II L’angoisse du tribunal
Dès le matin, les grands-prêtres tinrent conseil avec les anciens, les scribes et le sanhédrin tout entier. Ils lièrent Jésus, l’emmenèrent et le livrèrent à Pilate. Pilate l’interrogea : « Es-tu- le roi des juifs ? » (Marc 15/1-2
Ils approchent ceux qui vont m’arrêter
J’étais tout à la fois prostré et prosterné
Debout
Elle est venue l’heure de la trahison
On me cherche
Oui c’est moi
Moi ça ?
Déjà je n’ai plus de visage
On ne me connaît plus
On dit ne m’avoir jamais vu
Je suis le soupçonné
Le dénoncé
On me fuit
On me nie
On me renie
On me dévisage
Je tiens encore debout
Dans une détresse sans cri
Dans une tristesse sans pleurs
On ne m’épargne rien
Injures
Insultes
Ces symptômes de l’envie me décomposent
On me ligote
On me violente
On en appelle à Dieu
A sa grande puissance
Blasphème dont personne n’implore le pardon
Suis-je demeurer digne
Comme me montrent les peintres ?
Je ne sais
Je suis transi de peur
Je me consume
Je crains le tribunal
Ne vous ai-je pas dit
N’allez pas chez les juges
Ils sont dérisoires
Les pouvoirs civils et religieux
Je suis ballotté entre Pilate et Hérode
Renvoyé au Grand-Prêtre
On fait de moi un bouffon
On me condamne à mort sans procès
J’ai peur de mourir à trente ans
Peur de mourir sur une croix
Peur de la dernière agonie
J’ai peur de laisser mes amis
Peur de ne plus parler
De ne plus voir la mer
Et de ne plus manger
D’oublier à jamais les formes et les couleurs
Peur de ne plus sentir l’étreinte de Marie
Quand elle baise mes pieds
Les entoure de ses bras
J’ai peur de perdre ces femmes
Toujours prêtes à m’entendre
Oui j’ai peur de mourir
O dieu qui me suffit
O mon Dieu que je prie
Auprès de qui je suis
Et de nuit et de jour
Celui dont je suis proche
Et en ma peur si loin
Celui d’auprès de qui je viendrai et je viens
A distance toujours
III La crainte de l’effondrement
En vérité je vous le dis si le grain de blé qui tombe en terre ne meurt pas, il reste seul ; si au contraire il meurt il porte du fruit en abondance. Celui qui aime sa vie la perd, et celui qui cesse de s’y attacher en ce monde la gardera pour la vie éternelle (Jean 12/24-26)

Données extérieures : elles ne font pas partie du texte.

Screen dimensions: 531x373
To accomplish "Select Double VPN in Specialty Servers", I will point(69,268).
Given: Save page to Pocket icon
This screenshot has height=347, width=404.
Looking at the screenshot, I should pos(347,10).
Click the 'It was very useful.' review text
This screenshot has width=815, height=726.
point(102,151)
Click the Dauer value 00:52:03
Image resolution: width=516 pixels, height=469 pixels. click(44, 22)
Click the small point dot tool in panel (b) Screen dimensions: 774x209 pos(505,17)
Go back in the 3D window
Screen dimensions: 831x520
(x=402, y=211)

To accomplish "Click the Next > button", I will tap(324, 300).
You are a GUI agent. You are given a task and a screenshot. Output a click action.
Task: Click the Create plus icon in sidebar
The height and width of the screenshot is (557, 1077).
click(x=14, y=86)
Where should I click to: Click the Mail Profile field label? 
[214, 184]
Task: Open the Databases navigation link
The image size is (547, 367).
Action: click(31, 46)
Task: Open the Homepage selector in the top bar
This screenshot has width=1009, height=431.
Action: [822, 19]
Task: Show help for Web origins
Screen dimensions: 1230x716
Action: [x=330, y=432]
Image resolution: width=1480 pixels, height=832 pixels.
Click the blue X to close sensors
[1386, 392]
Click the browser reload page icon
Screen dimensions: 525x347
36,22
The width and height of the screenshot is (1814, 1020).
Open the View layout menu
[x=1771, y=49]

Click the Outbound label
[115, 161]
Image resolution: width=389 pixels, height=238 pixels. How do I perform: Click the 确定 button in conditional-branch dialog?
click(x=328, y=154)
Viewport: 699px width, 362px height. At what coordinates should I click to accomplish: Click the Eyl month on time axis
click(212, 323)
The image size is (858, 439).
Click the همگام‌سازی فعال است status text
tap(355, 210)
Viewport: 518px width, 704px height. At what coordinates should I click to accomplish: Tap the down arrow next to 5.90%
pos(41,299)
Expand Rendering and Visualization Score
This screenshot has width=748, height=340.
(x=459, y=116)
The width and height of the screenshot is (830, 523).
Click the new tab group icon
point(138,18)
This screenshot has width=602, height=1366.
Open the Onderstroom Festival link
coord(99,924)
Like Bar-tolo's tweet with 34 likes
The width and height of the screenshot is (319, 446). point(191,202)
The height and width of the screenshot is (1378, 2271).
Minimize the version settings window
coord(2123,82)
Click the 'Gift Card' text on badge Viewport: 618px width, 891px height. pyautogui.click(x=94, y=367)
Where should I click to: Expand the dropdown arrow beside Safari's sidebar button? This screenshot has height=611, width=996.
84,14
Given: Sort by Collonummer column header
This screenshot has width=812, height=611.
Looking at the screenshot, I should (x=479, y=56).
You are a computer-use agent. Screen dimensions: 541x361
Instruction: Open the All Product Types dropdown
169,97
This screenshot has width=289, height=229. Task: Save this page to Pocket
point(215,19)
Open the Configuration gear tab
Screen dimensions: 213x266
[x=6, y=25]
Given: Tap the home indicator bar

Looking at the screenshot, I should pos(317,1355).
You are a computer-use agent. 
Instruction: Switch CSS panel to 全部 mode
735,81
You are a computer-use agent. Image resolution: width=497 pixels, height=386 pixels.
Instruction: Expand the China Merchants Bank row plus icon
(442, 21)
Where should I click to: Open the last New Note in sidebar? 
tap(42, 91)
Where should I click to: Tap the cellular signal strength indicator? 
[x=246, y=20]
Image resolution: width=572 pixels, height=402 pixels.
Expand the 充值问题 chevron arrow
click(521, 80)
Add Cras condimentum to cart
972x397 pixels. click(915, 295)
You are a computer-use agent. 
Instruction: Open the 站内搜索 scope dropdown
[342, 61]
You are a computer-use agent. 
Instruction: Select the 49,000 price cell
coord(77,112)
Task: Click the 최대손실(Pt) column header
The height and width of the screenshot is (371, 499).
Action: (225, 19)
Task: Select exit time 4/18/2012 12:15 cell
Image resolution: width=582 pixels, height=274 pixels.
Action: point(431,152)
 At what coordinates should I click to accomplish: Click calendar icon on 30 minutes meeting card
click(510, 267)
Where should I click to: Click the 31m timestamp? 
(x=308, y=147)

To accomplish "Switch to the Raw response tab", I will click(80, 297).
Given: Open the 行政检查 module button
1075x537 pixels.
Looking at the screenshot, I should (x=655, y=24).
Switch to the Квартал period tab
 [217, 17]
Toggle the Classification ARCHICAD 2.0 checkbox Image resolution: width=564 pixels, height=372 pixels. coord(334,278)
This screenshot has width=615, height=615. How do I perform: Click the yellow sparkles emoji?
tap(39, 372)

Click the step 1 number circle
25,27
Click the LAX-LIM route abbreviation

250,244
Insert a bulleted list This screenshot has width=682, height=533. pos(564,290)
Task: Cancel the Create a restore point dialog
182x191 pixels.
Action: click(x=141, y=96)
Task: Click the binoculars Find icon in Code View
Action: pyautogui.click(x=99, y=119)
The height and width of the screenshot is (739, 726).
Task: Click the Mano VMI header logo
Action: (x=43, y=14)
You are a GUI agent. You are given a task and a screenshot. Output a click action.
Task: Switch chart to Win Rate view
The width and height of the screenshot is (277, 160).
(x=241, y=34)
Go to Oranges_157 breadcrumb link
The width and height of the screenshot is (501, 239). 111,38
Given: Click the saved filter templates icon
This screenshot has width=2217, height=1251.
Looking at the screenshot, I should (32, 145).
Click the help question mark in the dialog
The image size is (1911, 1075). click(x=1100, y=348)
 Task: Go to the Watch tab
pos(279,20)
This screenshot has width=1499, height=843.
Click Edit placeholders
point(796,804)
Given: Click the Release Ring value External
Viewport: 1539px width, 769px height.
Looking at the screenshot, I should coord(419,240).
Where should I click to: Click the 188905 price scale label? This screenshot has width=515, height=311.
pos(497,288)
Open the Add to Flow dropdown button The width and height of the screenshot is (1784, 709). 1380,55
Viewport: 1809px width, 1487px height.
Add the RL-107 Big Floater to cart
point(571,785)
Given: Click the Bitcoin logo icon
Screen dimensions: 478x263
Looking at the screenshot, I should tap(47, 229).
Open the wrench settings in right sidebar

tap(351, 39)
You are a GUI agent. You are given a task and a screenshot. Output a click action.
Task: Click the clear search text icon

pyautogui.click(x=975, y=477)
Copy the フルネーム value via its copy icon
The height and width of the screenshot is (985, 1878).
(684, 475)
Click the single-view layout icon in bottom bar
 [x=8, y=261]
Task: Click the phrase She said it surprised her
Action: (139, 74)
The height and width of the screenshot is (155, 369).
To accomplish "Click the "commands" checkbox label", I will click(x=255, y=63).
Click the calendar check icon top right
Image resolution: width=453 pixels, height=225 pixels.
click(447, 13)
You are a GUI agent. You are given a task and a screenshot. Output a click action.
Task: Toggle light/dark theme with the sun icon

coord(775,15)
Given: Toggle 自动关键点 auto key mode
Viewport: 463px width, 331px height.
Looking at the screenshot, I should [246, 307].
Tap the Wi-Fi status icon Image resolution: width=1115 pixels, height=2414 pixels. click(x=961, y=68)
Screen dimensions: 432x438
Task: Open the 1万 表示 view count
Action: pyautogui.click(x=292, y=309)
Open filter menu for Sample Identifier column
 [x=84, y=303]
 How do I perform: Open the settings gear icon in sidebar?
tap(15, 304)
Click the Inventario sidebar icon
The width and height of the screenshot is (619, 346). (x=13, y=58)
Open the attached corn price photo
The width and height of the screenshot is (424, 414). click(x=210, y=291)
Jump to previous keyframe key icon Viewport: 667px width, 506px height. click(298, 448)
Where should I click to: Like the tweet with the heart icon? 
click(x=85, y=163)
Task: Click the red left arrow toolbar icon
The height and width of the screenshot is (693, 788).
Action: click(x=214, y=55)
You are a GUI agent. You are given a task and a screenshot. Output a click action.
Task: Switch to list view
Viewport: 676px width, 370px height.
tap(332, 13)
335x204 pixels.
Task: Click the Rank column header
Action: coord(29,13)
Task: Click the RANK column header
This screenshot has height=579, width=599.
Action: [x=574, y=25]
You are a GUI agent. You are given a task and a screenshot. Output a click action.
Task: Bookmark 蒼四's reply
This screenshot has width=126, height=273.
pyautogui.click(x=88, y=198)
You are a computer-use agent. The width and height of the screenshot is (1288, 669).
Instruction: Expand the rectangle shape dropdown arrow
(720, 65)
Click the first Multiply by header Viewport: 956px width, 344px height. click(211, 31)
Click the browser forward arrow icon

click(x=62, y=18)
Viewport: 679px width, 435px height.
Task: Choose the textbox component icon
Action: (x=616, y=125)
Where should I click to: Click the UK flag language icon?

Il n’est plus seulement affublé
D’un royal apparat de pacotille
On lui flanque sur les reins
La croix de son supplice
Ses jambes le lâchent
On pourrait croire qu’il tombe
Son corps est une masse
Ecrasée sous la pesanteur du bois
Il s’effondre de crainte de tomber
Comme s’il collait au sol
Gisant
Anéanti
Il imagine la terre se fendant sous ses pieds
Gueule féroce
Elle dévore
Engloutit
Tout s’effondre
C’est en plein jour
Bientôt il fera nuit
Nuit en plein jour
Qui s’abat sur le monde
Il arrive au pays des ombres
Là gargouillent bêtes gluantes
Meutes sauvages harcèlent
Et rapaces menaçants
Son sang se fige
Son corps est déjà raide
Corps de pierre
Le lieu du crâne approche
Peut-il encore prononcer un fiat comme au jardin ?
De cette chute là
Vécue de l’intérieur
Il ne se relève pas
On l’attrape,
On le dénude,
On le pousse sur la croix
Cette fois c’est le supplice
IV. La terreur du supplice
Arrivé au lieu dit Le Crâne ils le crucifièrent ainsi que les deux malfaiteurs, l’un à droite et l’autre à gauche…le peuple restait là à regarder, les chefs eux ricanaient, ils disaient : « il en a sauvé d’autres, qu’il se sauve lui-même s’il est le messie de Dieu, l’élu ». Les soldats aussi se moquèrent de lui s’approchant pou lui présenter du vinaire ils dirent « si tu es le roi des juifs, sauve-toi toi-même » (Luc 23/33-38)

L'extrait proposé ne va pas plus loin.